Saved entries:
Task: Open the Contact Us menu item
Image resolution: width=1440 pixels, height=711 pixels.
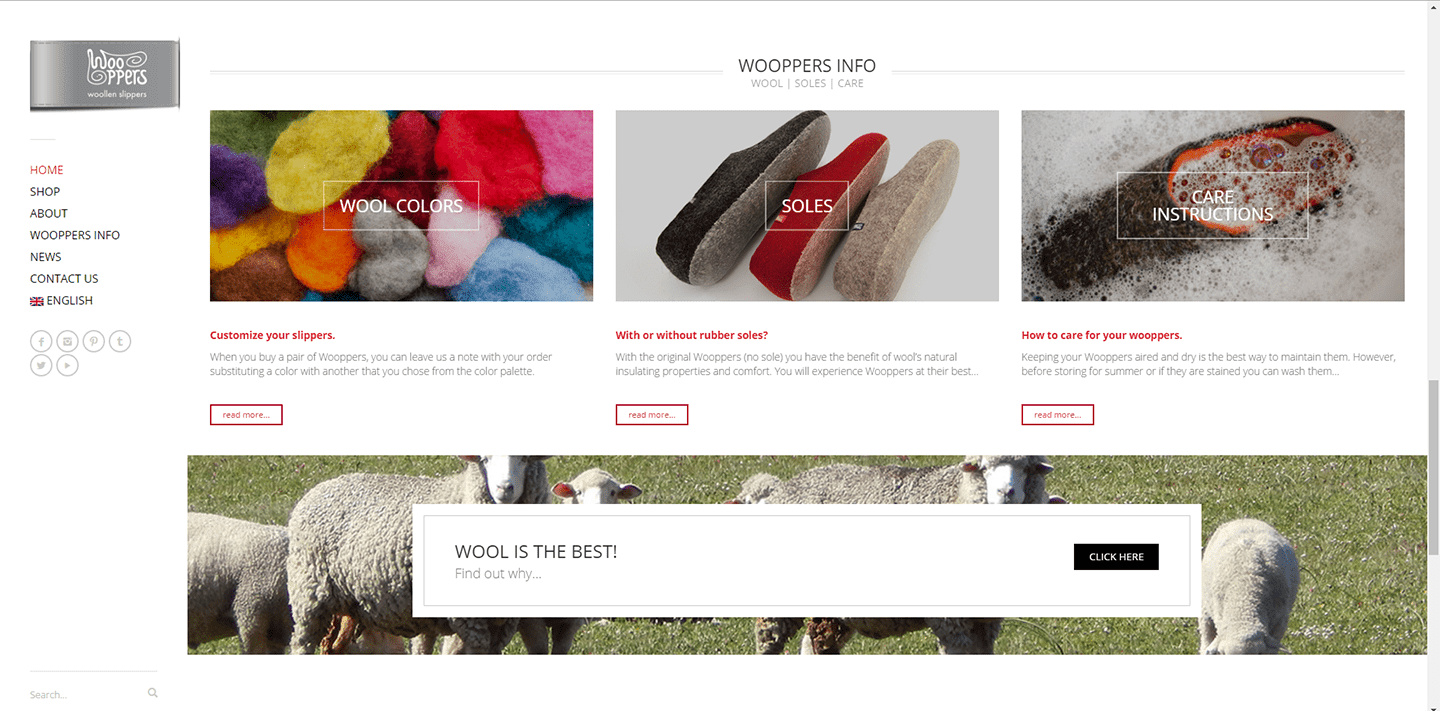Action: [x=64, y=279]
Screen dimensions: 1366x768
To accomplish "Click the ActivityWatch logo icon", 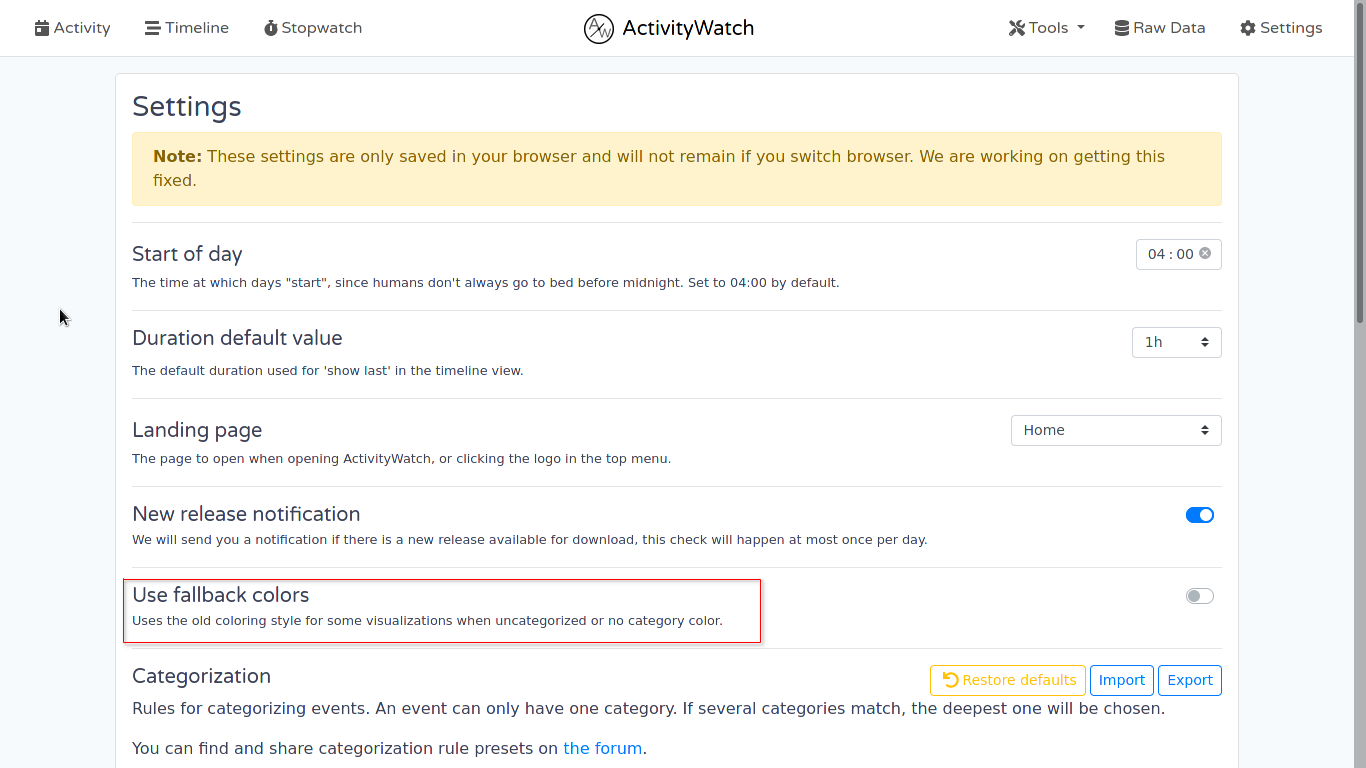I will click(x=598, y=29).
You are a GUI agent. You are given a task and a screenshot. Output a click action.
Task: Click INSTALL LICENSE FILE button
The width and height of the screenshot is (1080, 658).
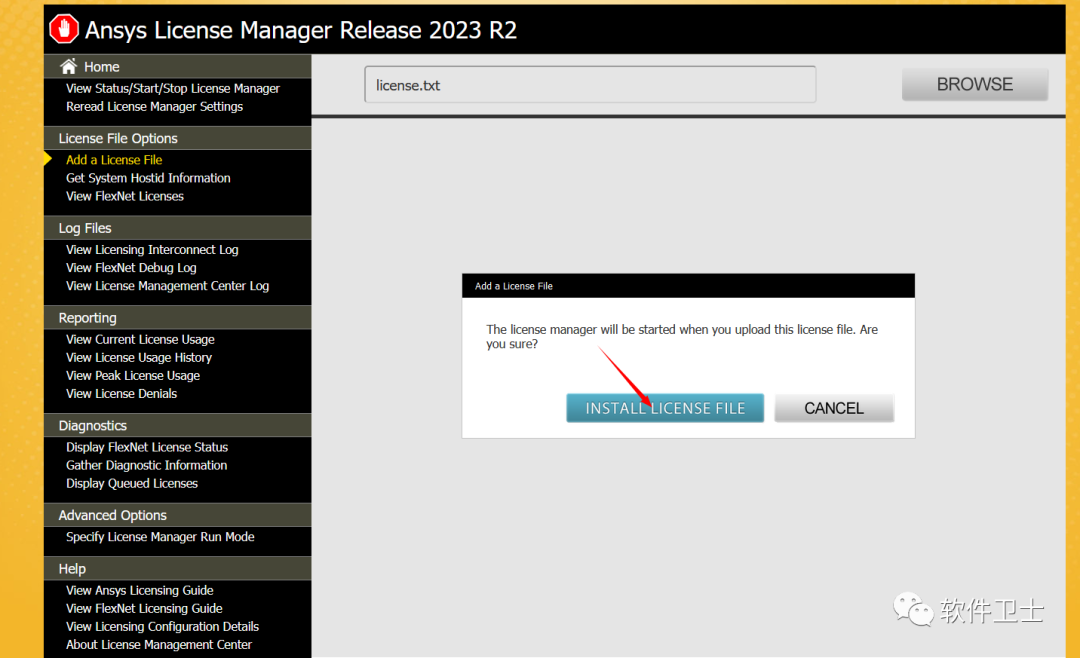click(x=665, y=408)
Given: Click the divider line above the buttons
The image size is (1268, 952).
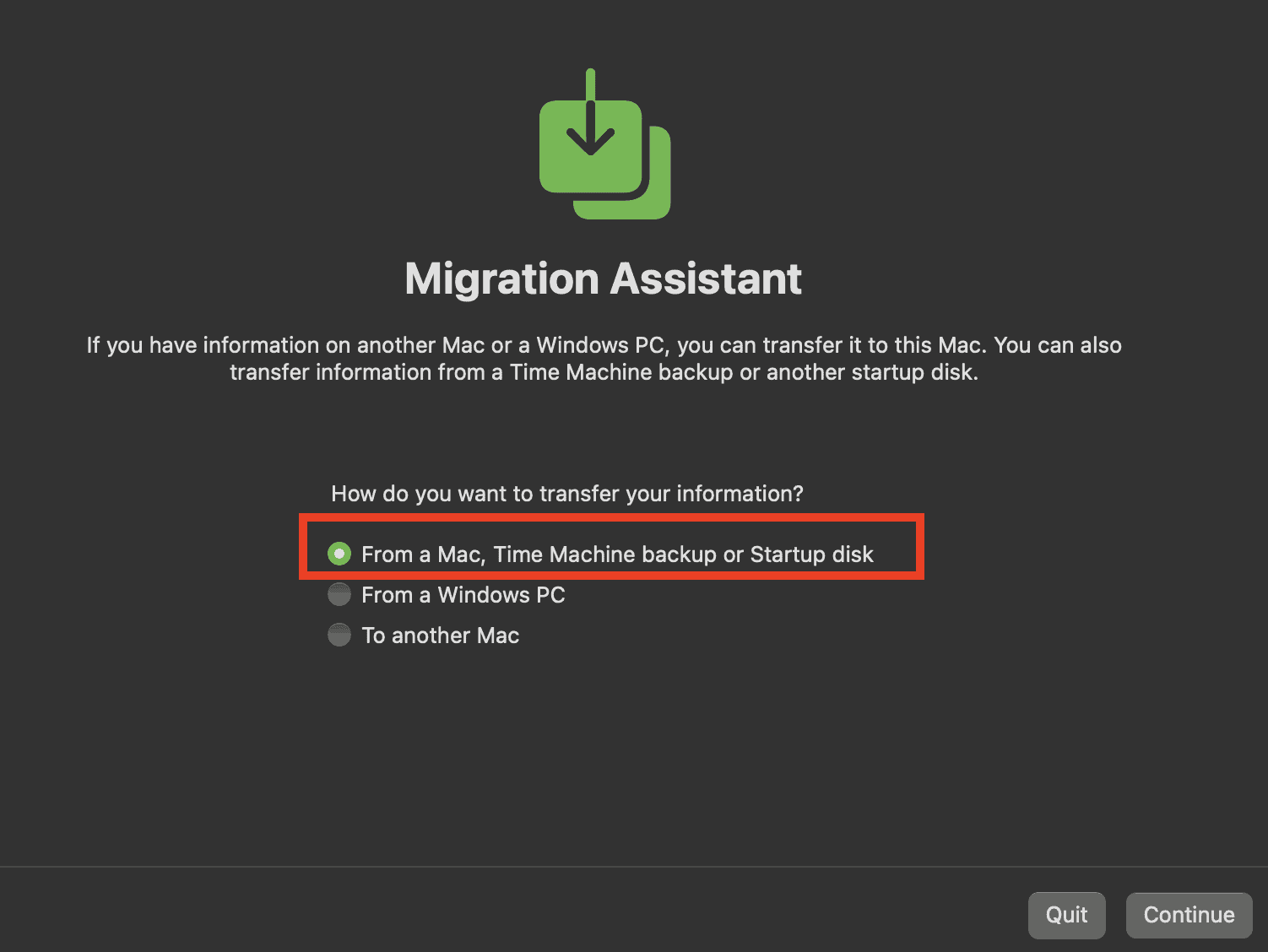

What this task involves
Copy out only the lines from the one containing "Task: Click INSTALL LICENSE FILE button" to the end of the entries, unchanged. Drop the pictures.

Solution for this exercise
Task: Click INSTALL LICENSE FILE button
The width and height of the screenshot is (1080, 658).
click(x=665, y=408)
Given: Click the divider line above the buttons
The image size is (1268, 952).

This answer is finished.